**Extract:**
·····

Monday, 21 July 2014

War on Moths

If you should ever look for a new post on Seraphic Singles and be disappointed, you may safely reflect that I have not written as I am up to my eyebrows in housework. This year the Historical House has been infested with moths, and having engaged in a desultory and mostly defensive battle with them (most nice things having been put for safety into a large insecticidal closet), I am now on the offensive.

Sadly, though, I must report a lost battle. The wretched beasties got B.A.'s pure wool purple pullover, the one I bought him myself. It was kept on the bedroom shelf, which is near enough the bed to rule out the use of insecticide, and when I pulled everything down in today's "Special Cleaning Project", there a horrible moth was, bold as brass, perched on B.A's sweater. Naturally I squashed the horrid thing between my fingers, but when I checked for damage, there it was: nasty telltale little holes.

So now the handsome pullover has been stuffed into a plastic bag sealed shut with cellotape and is sitting by the kitchen rubbish can. But on the plus side, the shelf is tidy and there is one less moth in the world.

Meanwhile, I have hauled from the insecticidal closet 20 years worth of B.A.'s shirts (he throws nothing out) and told him I was taking them to the used clothing store. So he has removed half of them, which he will keep, unworn, for another five years, and then I will smuggle them out of the house. Five years is long enough for wifely piety around the sacrosanctity of a husband's old stuff, imagine ten.

Saturday, 19 July 2014

War on Kitchen

It took me three hours to clean the kitchen today, and that's with only two "special projects." The special projects were cleaning the spice shelf and cleaning one of the cupboards. I found a bunch of lost recipes from home in the cupboard. My mop broke again.

The long-term plan is that one day, the kitchen will be entirely clean, cupboards and all, with no junk anywhere.

As you can see, I am still preoccupied by housework.

·····

**Data section:**
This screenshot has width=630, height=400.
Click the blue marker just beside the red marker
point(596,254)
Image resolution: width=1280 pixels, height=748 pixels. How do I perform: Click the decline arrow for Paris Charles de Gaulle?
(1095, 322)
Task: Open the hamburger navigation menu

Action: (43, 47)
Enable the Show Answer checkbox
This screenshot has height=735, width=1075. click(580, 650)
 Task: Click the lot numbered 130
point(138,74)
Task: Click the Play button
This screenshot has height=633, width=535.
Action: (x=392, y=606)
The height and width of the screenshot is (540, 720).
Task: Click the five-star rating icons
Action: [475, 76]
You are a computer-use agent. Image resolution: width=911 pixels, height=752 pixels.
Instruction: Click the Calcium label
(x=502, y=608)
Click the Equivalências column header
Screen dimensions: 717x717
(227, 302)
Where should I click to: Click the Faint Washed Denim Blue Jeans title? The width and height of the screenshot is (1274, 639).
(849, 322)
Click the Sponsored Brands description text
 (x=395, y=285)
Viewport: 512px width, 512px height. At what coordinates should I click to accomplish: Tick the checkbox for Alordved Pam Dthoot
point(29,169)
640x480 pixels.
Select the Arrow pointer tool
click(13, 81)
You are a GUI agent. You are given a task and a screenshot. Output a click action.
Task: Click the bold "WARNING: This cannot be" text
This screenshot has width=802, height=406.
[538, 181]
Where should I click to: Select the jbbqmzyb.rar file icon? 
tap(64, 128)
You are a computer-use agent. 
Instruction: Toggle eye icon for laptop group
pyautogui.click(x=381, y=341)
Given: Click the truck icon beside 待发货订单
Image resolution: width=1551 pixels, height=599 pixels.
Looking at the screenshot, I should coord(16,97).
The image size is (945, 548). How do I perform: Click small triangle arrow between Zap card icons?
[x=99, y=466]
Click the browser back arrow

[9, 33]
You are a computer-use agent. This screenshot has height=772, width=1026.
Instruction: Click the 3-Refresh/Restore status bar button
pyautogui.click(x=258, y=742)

·····

**Required actions:**
A) In the blog extract, how long did the kitchen cleaning on Saturday take?
B) Reproduce the portion of the blog extract that opens with the words containing "Monday, 21 July" and closes with "on the offensive.".

**Task-by-task solutions:**
A) Three hours.

B)
Monday, 21 July 2014

War on Moths

If you should ever look for a new post on Seraphic Singles and be disappointed, you may safely reflect that I have not written as I am up to my eyebrows in housework. This year the Historical House has been infested with moths, and having engaged in a desultory and mostly defensive battle with them (most nice things having been put for safety into a large insecticidal closet), I am now on the offensive.